[Available data — start]
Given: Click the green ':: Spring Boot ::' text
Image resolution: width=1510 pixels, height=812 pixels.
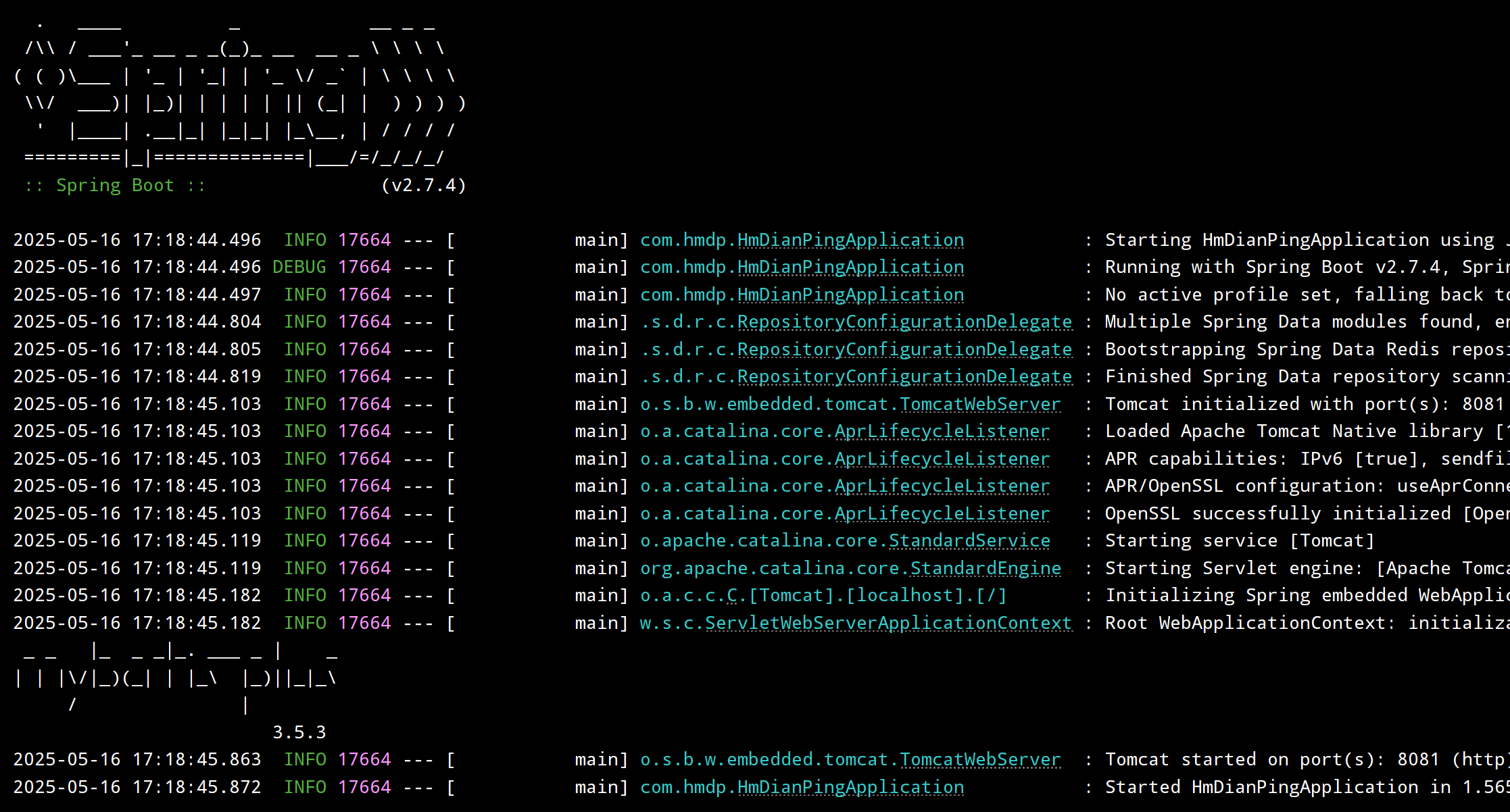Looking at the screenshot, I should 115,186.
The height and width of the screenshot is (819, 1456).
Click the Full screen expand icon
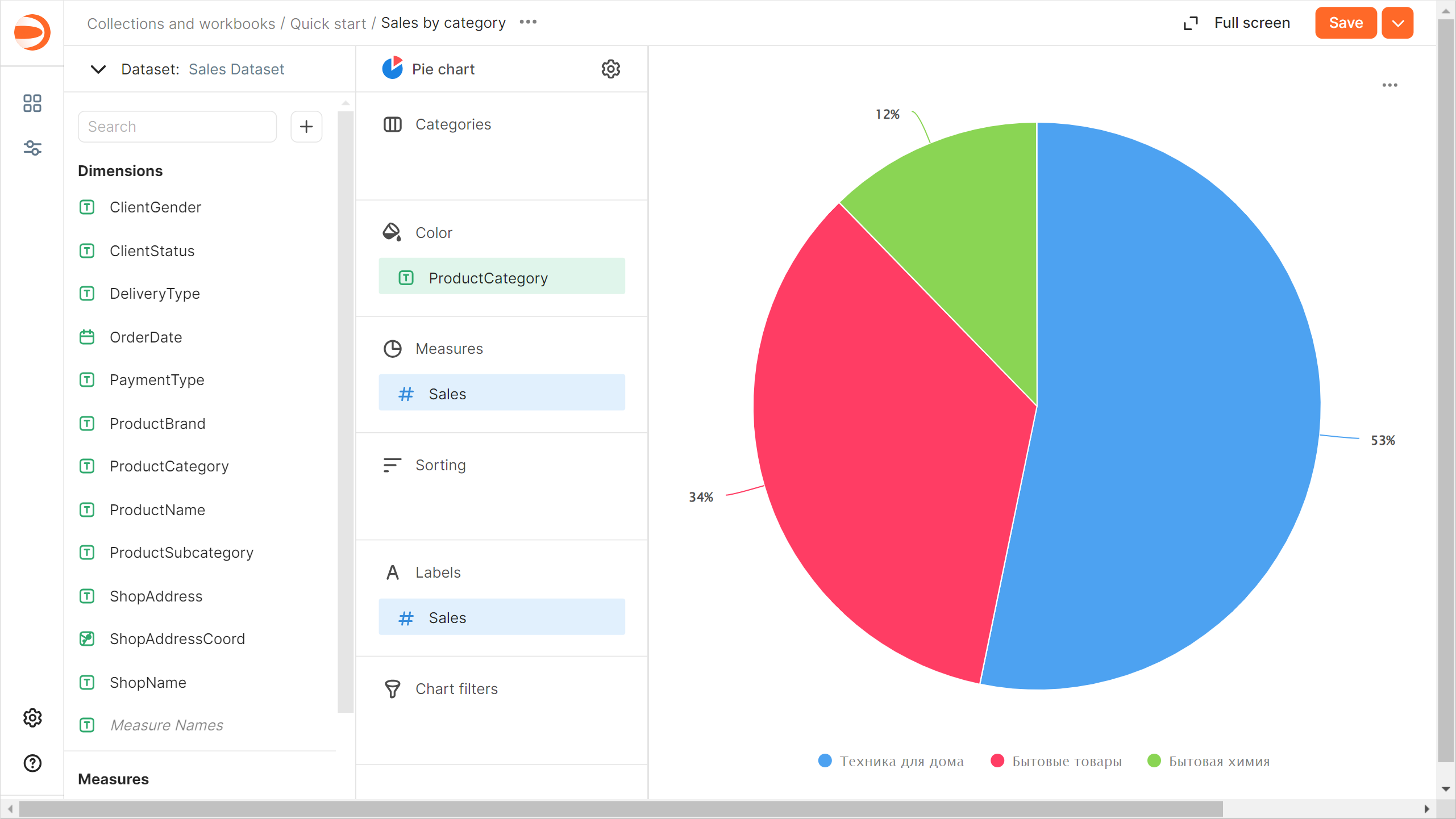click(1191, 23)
[Available data — finish]
[Available data — start]
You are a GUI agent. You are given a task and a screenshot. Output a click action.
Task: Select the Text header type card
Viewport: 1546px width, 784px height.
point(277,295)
[Available data — finish]
[Available data — start]
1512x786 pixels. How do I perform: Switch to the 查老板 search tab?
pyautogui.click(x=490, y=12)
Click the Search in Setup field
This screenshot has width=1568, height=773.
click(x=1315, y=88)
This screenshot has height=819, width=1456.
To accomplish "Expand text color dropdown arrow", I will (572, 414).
[Available data — finish]
Look back at the data above, then output exactly the lines from the line holding "Given: Click the" up to and including the line holding "The height and". Leave out the pictures.

Given: Click the green ':: Spring Boot ::' text
Image resolution: width=1510 pixels, height=812 pixels.
Looking at the screenshot, I should 115,186.
The height and width of the screenshot is (819, 1456).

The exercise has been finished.